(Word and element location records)

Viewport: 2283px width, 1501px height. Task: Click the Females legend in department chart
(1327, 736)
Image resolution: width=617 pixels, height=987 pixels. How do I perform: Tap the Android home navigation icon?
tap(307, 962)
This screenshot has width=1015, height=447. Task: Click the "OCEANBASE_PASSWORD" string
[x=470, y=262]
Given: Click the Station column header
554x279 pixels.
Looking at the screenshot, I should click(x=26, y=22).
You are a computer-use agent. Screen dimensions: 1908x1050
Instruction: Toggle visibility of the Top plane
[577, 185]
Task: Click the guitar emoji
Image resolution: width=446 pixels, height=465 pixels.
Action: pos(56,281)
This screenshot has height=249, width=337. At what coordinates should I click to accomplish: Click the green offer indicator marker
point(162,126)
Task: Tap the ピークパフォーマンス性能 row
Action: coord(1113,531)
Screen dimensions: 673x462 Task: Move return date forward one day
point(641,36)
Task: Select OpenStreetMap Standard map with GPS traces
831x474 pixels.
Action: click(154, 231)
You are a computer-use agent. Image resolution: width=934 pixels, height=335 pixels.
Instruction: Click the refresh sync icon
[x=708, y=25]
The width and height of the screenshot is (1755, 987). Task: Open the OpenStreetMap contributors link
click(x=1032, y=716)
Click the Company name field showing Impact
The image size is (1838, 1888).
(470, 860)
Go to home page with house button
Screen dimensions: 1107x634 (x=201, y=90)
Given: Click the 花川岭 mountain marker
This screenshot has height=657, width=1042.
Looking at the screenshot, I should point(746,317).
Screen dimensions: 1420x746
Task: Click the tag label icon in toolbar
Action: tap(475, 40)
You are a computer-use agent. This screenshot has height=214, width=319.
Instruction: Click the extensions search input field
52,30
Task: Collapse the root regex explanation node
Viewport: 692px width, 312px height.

Short exercise =
Reproduce the listing above in full, changing every occurrence of "Instruction" to "Command" and leaving everything else unchanged.

Written reply =
Viewport: 2283px width, 1501px height. Task: Click the Females legend in department chart
(1327, 736)
Image resolution: width=617 pixels, height=987 pixels. How do I perform: Tap the Android home navigation icon?
tap(307, 962)
This screenshot has width=1015, height=447. Task: Click the "OCEANBASE_PASSWORD" string
[x=470, y=262]
Given: Click the Station column header
554x279 pixels.
Looking at the screenshot, I should click(x=26, y=22).
You are a computer-use agent. Screen dimensions: 1908x1050
Command: Toggle visibility of the Top plane
[577, 185]
Task: Click the guitar emoji
Image resolution: width=446 pixels, height=465 pixels.
Action: pos(56,281)
This screenshot has height=249, width=337. At what coordinates should I click to accomplish: Click the green offer indicator marker
point(162,126)
Task: Tap the ピークパフォーマンス性能 row
Action: coord(1113,531)
Screen dimensions: 673x462 Task: Move return date forward one day
point(641,36)
Task: Select OpenStreetMap Standard map with GPS traces
831x474 pixels.
Action: click(154, 231)
You are a computer-use agent. Image resolution: width=934 pixels, height=335 pixels.
Command: Click the refresh sync icon
[x=708, y=25]
The width and height of the screenshot is (1755, 987). Task: Open the OpenStreetMap contributors link
click(x=1032, y=716)
Click the Company name field showing Impact
The image size is (1838, 1888).
(470, 860)
Go to home page with house button
Screen dimensions: 1107x634 (x=201, y=90)
Given: Click the 花川岭 mountain marker
This screenshot has height=657, width=1042.
Looking at the screenshot, I should point(746,317).
Screen dimensions: 1420x746
Task: Click the tag label icon in toolbar
Action: tap(475, 40)
You are a computer-use agent. This screenshot has height=214, width=319.
Command: Click the extensions search input field
52,30
Task: Collapse the root regex explanation node
Viewport: 692px width, 312px height.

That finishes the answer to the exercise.